We can see the impact of changing the step size here:
val stepResults = Seq(0.001, 0.01, 0.1, 1.0, 10.0).map {
param =>
val model = trainWithParams(scaledDataCats, 0.0,
numIterations, new SimpleUpdater, param)
createMetrics(s"$param step size", scaledDataCats, model)
}
stepResults.foreach { case (param, auc) =>
println(f"$param, AUC = ${auc * 100}%2.2f%%") }
This will give us the following results, which show that increasing the step size too much
can begin to negatively impact performance.

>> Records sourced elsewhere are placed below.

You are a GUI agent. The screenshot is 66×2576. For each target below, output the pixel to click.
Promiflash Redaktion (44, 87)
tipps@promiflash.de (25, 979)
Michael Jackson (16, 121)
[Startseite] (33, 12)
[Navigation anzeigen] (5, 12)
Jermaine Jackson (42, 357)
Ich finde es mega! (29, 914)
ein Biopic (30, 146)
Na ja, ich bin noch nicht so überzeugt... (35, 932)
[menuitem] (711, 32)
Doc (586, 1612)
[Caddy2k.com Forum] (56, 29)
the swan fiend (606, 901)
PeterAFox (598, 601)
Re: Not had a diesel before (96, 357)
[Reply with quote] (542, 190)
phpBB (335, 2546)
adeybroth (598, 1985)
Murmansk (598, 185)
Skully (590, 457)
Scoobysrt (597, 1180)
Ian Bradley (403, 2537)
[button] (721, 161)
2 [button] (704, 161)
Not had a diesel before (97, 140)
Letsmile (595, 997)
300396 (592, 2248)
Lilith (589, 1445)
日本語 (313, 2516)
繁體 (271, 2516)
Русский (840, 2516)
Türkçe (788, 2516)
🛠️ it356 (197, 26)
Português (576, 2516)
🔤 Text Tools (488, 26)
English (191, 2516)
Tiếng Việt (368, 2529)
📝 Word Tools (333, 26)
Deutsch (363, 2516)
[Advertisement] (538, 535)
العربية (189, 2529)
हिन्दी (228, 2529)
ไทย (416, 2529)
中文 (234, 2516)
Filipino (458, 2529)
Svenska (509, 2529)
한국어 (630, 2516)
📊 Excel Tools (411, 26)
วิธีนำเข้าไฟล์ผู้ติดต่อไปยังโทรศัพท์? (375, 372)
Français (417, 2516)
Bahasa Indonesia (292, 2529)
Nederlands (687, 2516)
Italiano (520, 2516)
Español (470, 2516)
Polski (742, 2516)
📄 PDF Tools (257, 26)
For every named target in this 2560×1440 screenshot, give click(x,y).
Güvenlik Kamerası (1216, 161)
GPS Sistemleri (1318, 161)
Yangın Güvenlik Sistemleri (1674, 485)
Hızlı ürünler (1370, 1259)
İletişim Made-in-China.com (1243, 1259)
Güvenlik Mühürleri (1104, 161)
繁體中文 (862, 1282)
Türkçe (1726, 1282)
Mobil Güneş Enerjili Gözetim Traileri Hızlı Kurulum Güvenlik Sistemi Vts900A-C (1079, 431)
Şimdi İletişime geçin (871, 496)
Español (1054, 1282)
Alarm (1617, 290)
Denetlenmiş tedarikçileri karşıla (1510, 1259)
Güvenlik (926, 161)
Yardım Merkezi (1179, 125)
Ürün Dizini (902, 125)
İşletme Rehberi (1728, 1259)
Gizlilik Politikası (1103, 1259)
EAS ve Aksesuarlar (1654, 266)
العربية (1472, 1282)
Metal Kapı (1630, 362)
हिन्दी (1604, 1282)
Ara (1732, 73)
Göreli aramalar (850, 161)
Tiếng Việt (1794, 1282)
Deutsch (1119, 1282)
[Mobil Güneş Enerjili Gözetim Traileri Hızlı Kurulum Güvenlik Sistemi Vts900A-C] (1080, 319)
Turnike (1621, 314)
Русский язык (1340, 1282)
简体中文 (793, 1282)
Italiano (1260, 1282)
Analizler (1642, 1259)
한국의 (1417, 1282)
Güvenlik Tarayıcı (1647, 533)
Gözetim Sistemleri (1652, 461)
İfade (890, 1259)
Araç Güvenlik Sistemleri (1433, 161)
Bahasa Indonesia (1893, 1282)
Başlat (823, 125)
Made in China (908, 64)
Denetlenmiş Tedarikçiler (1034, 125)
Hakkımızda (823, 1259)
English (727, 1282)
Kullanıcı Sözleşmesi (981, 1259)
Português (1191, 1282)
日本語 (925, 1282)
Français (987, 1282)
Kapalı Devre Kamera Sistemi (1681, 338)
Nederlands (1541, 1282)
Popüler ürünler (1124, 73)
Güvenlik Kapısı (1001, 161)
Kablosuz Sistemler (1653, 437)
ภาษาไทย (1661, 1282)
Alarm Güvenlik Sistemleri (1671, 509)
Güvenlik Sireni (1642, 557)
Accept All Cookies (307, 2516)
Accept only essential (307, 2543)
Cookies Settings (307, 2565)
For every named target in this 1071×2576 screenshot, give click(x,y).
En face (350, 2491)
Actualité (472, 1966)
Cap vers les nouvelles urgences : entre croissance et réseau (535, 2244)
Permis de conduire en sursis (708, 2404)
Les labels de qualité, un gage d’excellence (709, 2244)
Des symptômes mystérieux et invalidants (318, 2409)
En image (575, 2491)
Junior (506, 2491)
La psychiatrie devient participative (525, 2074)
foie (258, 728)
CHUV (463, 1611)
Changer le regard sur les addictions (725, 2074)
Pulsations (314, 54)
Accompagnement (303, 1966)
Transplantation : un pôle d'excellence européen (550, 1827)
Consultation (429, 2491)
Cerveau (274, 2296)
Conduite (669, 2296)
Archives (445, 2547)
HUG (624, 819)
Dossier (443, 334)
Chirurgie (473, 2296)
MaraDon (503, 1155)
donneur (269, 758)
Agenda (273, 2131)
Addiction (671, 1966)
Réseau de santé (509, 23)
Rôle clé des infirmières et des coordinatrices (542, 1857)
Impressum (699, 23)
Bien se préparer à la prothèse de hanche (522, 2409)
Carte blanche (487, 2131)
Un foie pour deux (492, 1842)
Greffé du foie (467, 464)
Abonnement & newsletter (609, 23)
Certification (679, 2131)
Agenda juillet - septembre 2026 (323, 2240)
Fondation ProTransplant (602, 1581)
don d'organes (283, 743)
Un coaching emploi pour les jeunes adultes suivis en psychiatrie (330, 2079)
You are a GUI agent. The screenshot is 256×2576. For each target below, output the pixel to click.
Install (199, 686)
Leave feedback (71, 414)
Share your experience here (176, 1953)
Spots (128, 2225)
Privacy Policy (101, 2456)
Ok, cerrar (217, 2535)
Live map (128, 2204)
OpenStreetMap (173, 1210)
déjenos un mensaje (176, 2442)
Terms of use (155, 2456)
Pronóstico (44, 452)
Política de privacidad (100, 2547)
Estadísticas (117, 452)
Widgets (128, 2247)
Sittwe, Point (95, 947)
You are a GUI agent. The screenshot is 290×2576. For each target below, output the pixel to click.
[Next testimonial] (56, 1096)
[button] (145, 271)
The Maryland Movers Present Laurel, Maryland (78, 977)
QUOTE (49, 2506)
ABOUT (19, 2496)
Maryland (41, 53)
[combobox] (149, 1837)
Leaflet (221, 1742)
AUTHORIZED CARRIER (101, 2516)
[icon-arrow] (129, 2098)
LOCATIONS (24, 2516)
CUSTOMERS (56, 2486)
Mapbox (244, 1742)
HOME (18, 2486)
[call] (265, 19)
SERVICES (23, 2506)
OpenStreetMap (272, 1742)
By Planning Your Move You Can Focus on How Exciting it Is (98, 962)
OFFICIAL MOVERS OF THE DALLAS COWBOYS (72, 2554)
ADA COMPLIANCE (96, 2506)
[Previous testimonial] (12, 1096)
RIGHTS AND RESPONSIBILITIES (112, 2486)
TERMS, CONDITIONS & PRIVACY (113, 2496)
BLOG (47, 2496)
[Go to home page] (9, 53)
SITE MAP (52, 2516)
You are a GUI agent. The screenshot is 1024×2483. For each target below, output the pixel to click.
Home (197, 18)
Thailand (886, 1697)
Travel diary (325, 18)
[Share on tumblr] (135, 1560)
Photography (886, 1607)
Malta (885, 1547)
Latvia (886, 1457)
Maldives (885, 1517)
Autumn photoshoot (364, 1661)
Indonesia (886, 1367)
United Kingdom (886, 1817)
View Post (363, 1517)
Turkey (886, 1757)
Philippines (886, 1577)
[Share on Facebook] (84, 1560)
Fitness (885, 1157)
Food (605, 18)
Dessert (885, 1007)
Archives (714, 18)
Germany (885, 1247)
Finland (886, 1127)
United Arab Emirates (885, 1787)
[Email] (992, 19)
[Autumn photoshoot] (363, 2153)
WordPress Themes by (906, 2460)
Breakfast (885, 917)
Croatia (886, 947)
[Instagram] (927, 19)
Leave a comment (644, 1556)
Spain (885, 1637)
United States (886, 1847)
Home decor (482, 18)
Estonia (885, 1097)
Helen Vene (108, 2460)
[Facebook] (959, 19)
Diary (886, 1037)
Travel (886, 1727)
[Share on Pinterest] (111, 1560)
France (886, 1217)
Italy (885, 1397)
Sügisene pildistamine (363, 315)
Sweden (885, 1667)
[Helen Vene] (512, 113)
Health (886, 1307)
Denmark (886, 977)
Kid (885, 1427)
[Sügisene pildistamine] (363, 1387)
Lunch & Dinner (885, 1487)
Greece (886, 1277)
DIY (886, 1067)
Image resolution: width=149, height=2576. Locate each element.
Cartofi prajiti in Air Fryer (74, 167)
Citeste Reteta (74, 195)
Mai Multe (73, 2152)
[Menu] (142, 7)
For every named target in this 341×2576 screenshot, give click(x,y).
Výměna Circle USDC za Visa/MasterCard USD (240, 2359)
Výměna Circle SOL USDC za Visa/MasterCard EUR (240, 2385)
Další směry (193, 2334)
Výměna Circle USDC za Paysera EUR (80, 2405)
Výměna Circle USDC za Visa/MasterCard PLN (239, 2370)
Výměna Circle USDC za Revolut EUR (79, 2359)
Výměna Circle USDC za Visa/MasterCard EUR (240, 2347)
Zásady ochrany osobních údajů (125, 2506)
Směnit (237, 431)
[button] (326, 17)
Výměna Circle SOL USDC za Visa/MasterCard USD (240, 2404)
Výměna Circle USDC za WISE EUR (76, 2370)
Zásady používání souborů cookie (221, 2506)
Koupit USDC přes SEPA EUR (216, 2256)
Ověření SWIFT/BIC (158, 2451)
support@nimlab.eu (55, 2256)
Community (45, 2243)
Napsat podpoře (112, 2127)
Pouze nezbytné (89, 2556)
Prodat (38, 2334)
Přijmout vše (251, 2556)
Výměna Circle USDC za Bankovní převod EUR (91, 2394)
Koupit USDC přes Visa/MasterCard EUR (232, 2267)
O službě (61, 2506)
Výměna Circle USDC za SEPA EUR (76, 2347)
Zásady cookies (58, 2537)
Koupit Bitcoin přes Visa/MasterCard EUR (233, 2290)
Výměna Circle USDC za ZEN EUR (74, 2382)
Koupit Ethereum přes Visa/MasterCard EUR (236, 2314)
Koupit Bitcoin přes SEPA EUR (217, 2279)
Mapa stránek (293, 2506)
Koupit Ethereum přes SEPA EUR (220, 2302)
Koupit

0.001 step size, AUC = 64.95%
0.01 step size, AUC = 65.00%
0.1 step size, AUC = 65.52%
1.0 step size, AUC = 66.55%
10.0 step size, AUC = 61.92%
Regularization
We briefly touched on the Updater class in the preceding logistic regression code. An
Updater class in MLlib implements regularization. Regularization can help avoid over-
fitting of a model to training data by effectively penalizing model complexity. This can be
done by adding a term to the loss function that acts to increase the loss as a function of the
model weight vector.
Regularization is almost always required in real use cases, but is of particular importance
when the feature dimension is very high (that is, the effective number of variable weights
that can be learned is high) relative to the number of training examples.